# wirelees i livecd gentoo

## Jebediah

Chciałbym się połączyć z internetem za pomocą wifi na laptopie z karta sieciową opartą o kontroler Atheros AR9285.

Używam livecd-amd64-minimal-20090903, sumy kontrolne się zgadzały i system poprawnie wykrył karte sieciową.

Problem jest z konfiguracją, do testów wyłączyłem zabezpieczenie na routerze WPA/WPA2

Wpisałem do /etc/conf.d/net takie coś:

```
# /etc/conf.d/net

modules_wlan0=( "iwconfig" )

essid_wlan0=( "jebediah" )

preferred_aps=( "jebediah" )

config_jebediah=( "dhcp" )

dhcpcd_jebediah="-t 10"

```

I dostaje takie coś:

xx:xx:xx:xx:xx:xx - to jest w rzeczywistości MAC routera

```
livecd / # /etc/init.d/net.wlan0 start

* Configuring wireless network for wlan0

*      wlan0 connected to ESSID "jebediah" at xx:xx:xx:xx:xx:xx

*      in managed mode on channel 1 (WEP disabled)

* Bringing up wlan0

*      dhcp

*          Running dhcpcd ...

wlan0: dhcpcd 4.0.13 starting

wlan0: broadcasting for a lease

wlan0: offered 192.168.0.105 from 192.168.0.1

wlan0: acknowledged 192.168.0.105 from 192.168.0.1

wlan0: checking 192.168.0.105 is available on attached networks

wlan0: NAK (null) from 192.168.0.1

[...]

wlan0: timed out

```

Podobna sprawa jest jak zabezpieczenia są uruchomione:

```
# /etc/conf.d/net

modules_wlan0=( "iwconfig" )

essid_wlan0=( "jebediah" )

key_jebediah=("s:tMOD9SnNqh[1] enc open")

preferred_aps=( "jebediah" )

config_jebediah=( "dhcp" )

dhcpcd_jebediah="-t 10" 

```

Wtedy:

```
livecd / # /etc/init.d/net.wlan0 start

* Configuring wireless network for wlan0

*      wlan0 connected to ESSID "jebediah" at xx:xx:xx:xx:xx:xx

*      in managed mode on channel 1 (WEP enabled - open)

* Bringing up wlan0

*      dhcp

*          Running dhcpcd ... 

wlan0: dhcpcd 4.0.13 starting

wlan0: broadcasting for a lease

wlan0: timed out

```

Wie ktoś jak rozwiązać problem?

Z góry dzięki  :Smile: 

----------

## SlashBeast

A z palca:

```
ifconfig wlan0 up

iwconfig wlan0 key "klucz." #w przypadku gdy uzywasz wepa.
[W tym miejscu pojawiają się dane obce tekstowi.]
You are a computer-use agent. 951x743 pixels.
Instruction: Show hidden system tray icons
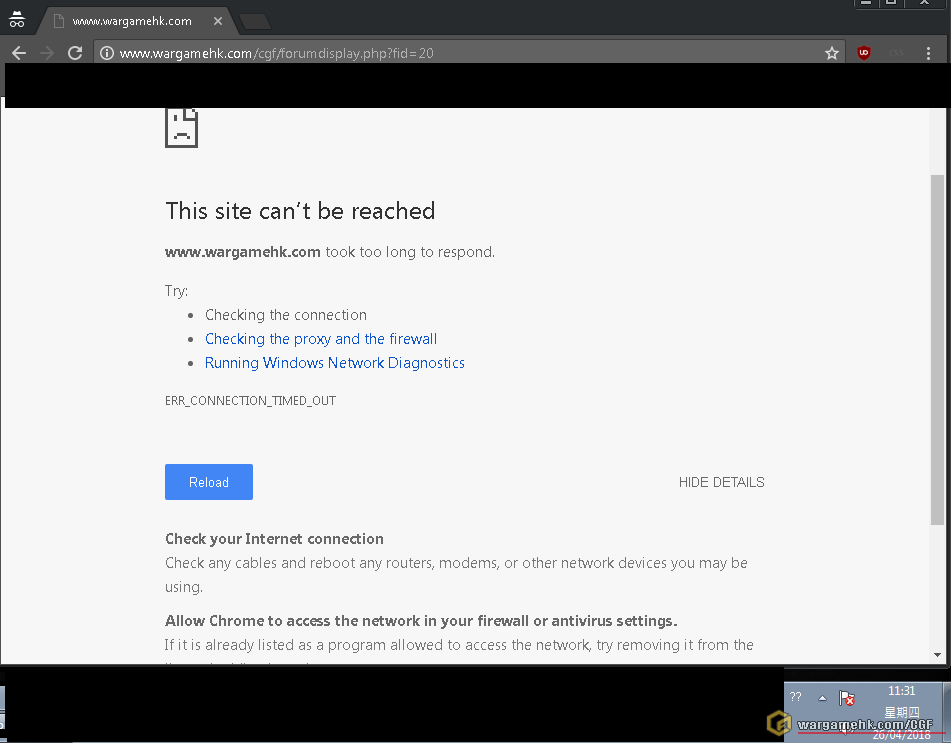click(822, 698)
iwconfig wlan0 essid jebediah

dhcpcd wlan0
```

smiga?

----------

## Jebediah

Nie śmiga, nie pobiera adresu..  :Sad: 

Kończy się tak:

```
livecd ~ # dhcpcd wlan0

wlan0: dhcpcd 4.0.13 starting

wlan0: waiting for carrier

wlan0: timed out

```

iwconfig wlan0:

```
livecd ~ # iwconfig wlan0

wlan0            IEEE 802.11bgn ESSID:"jebediah"

                 Mode:Managed Frequency:2.412 GHz Access Point: xx:xx:xx:xx:xx:xx

                 Tx-power=20 dBm

                 Retry min limit:7 RTS thr:off Fragment thr:off

                 Encryption key:744D-4F44-3954-6E4E-7168-5B31-5D Security mode:open

                 Power Management:off

                 Link Quality=55/70 Signal level=-55 dBm

                 Rx invalid nwid:0 Rx invalid crypt:0 Rx invalid frag:0

                 Tx excessive retries:0 Invalid misc:0 Missed beacon:0

```

----------

## SlashBeast

Nieprzyjemne, zawsze mozesz na lenia zbootowac ubuntu livecd na czas instalacji. Na atherosach sie nie znam, ale moze w dmesgu cos o missing firmware jest?

----------